El trabajo, que obtuvo el IV Premio Julián Sesmero Ruiz de Investigación Histórica, se titula ‘Málaga, la ciudad apetecida. La defensa de su mar y de sus costas (1700-1810)’ y ha sido editado por el Ayuntamiento de Alhaurín de la Torre, que convoca el galardón.

Volvemos a él en esta sección porque el trabajo, que en muchas partes está escrito con la tensión narrativa de una novela, sin abandonar la perspectiva histórica, ofrece evidencias que en parte nos explicarían algo que sigue intrigando a muchos malagueños: la escasez de títulos nobiliarios en nuestra ciudad y de paisanos nacidos en Málaga que emprendieran negocios como hicieron los riojanos, ingleses, franceses o alemanes.

El completo y ameno trabajo de Francisco Cabrera deja constancia de la zozobra en la que vivió Málaga, por su importante emplazamiento frente a los presidios o enclaves españoles en el Norte de África y muy cerca del Estrecho de Gibraltar.

Tan estratégico lugar le dejó, durante siglos, a merced de los muchos piratas que tenían en el Norte de África su centro de operaciones, sin olvidar a los corsarios ni la amenazante aparición en el horizonte de barcos franceses, ingleses u holandeses, barcos enemigos según girara la cambiante política internacional.

Y a todo esto, en una ciudad con unas murallas árabes que daban vergüenza y un sistema defensivo irrisorio, lo que hacía que toda Málaga se revolucionara cada vez que se avistaban velas no reconocibles en la bahía, momento en que se organizaba la apresurada defensa de la ciudad; se hacían planes para alojar a la población en la Alcazaba; las monjas de clausura pedían abandonar Málaga y la plata buscaba refugio fuera de nuestras vetustas murallas.

Si a esto unimos la toma de la vecina Gibraltar por los ingleses, que confirmó los peores temores y la llegada de barcos enemigos en la temporada de más actividad comercial en el puerto.

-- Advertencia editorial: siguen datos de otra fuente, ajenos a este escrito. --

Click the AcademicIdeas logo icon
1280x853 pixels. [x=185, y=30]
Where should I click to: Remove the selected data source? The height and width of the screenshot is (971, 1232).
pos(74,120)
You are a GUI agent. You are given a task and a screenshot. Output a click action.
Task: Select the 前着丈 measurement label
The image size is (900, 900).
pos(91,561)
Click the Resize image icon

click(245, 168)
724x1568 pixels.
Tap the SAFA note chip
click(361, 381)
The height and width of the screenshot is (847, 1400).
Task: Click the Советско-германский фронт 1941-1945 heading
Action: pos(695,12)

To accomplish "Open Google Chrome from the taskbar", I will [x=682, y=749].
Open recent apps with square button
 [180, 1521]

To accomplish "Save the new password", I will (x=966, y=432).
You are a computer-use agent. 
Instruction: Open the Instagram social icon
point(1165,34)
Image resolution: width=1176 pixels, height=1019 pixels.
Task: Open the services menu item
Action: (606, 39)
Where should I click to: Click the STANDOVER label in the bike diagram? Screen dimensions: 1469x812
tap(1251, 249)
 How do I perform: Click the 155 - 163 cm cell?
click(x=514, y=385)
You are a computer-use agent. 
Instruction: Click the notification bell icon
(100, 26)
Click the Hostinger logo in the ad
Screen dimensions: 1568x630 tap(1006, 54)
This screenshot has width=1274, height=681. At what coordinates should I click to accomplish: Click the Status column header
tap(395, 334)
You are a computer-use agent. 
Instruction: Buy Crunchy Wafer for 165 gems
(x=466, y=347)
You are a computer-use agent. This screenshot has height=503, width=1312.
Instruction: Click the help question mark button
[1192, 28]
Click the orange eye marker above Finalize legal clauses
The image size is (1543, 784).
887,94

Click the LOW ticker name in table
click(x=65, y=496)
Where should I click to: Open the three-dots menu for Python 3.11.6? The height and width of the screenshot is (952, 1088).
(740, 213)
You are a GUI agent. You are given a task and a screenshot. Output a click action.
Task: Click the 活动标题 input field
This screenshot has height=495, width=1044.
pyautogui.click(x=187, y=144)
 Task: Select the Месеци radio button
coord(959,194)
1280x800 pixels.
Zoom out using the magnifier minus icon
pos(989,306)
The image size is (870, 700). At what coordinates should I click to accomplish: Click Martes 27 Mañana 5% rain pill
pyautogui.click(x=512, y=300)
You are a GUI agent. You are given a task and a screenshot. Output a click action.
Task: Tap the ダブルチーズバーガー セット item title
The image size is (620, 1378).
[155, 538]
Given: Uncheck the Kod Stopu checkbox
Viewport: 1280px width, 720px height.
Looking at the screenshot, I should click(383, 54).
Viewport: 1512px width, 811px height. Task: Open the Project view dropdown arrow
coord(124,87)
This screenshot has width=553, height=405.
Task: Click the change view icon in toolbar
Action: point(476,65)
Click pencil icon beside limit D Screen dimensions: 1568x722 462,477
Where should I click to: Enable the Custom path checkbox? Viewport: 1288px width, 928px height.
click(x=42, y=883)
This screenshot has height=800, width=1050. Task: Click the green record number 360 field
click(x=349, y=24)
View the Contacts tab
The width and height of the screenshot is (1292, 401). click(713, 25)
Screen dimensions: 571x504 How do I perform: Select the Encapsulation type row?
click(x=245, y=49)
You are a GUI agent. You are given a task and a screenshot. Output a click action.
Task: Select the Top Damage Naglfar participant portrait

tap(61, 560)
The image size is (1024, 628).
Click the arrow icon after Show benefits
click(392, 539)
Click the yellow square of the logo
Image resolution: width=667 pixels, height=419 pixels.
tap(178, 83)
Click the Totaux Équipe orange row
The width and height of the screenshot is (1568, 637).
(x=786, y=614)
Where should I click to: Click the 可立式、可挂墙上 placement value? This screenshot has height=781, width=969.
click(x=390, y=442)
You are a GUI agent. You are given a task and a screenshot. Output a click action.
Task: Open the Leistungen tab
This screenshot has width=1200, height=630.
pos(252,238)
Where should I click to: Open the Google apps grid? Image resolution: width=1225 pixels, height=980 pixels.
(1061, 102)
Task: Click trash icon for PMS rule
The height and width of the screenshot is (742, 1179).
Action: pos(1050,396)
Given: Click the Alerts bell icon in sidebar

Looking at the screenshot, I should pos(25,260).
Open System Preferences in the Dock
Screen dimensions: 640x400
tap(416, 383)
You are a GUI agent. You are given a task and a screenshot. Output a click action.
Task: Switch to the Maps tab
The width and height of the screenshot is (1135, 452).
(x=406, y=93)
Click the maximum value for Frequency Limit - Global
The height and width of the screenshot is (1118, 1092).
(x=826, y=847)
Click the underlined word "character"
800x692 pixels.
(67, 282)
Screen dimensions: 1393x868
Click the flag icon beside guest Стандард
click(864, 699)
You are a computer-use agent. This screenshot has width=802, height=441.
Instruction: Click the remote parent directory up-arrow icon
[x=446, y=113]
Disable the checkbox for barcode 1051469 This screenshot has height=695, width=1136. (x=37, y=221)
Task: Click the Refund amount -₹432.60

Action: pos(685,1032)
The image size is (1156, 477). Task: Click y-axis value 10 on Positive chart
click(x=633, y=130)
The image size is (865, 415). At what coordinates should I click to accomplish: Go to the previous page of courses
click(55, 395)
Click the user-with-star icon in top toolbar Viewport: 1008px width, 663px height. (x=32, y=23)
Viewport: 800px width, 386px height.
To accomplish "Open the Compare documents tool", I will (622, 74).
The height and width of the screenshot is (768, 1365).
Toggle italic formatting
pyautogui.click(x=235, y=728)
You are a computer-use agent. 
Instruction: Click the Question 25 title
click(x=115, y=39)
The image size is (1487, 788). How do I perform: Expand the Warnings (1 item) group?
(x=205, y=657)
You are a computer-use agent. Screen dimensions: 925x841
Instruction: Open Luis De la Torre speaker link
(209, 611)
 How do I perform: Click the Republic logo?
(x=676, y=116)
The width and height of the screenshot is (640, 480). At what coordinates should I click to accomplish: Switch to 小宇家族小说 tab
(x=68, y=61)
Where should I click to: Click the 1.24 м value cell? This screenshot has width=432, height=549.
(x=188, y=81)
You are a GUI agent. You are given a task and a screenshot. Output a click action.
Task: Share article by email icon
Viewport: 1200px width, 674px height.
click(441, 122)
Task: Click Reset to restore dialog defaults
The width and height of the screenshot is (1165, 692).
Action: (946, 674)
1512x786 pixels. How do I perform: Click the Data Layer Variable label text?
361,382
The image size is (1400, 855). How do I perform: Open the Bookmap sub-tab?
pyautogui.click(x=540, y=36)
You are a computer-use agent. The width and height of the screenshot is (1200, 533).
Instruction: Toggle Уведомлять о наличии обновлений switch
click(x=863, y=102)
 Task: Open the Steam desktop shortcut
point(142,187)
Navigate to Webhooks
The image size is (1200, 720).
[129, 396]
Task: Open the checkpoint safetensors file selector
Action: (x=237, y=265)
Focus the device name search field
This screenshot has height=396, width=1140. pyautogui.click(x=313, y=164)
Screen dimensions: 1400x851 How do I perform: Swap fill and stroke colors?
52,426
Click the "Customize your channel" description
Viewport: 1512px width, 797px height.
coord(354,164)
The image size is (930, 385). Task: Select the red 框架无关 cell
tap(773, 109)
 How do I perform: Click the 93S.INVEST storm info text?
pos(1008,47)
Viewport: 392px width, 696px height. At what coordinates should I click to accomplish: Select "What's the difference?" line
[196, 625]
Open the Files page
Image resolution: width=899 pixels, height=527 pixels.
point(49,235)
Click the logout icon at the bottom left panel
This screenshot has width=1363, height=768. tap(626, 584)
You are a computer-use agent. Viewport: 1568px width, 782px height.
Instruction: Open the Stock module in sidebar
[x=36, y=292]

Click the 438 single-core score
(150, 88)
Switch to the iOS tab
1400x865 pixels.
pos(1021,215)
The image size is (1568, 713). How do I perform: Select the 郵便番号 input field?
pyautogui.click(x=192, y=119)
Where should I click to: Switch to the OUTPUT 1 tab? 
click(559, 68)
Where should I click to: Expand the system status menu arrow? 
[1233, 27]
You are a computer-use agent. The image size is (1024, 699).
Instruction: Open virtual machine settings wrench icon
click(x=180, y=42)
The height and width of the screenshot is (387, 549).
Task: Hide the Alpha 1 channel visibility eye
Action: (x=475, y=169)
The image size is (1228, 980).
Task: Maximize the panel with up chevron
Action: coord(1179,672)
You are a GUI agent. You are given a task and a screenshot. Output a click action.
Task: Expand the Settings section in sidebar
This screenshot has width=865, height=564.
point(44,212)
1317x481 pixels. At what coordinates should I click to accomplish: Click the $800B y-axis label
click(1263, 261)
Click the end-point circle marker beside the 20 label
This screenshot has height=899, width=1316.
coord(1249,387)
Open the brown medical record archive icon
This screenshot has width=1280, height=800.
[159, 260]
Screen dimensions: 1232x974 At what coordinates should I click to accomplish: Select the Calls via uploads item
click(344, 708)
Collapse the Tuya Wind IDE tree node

Si a la inseguridad sumamos las cíclicas epidemias que mermaron seriamente la población, ya me dirán cuántos comerciantes malagueños tenían ánimo, salud y capital suficiente para desarrollarse a gran escala y cuántos nobles preferían una casona en Málaga frente a otra tierra adentro, en sitios más seguros, libres de posibles secuestros o bombardeos enemigos.

El libro, por lo demás, es una delicia llena de planos, grabados y pinturas únicas (atención a los proyectos de una plaza de toros delante de las Atarazanas o a las increíbles vistas de la Málaga amurallada en 1785, una año antes de que se acordara su derribo). En resumen, una obra merecidamente premiada.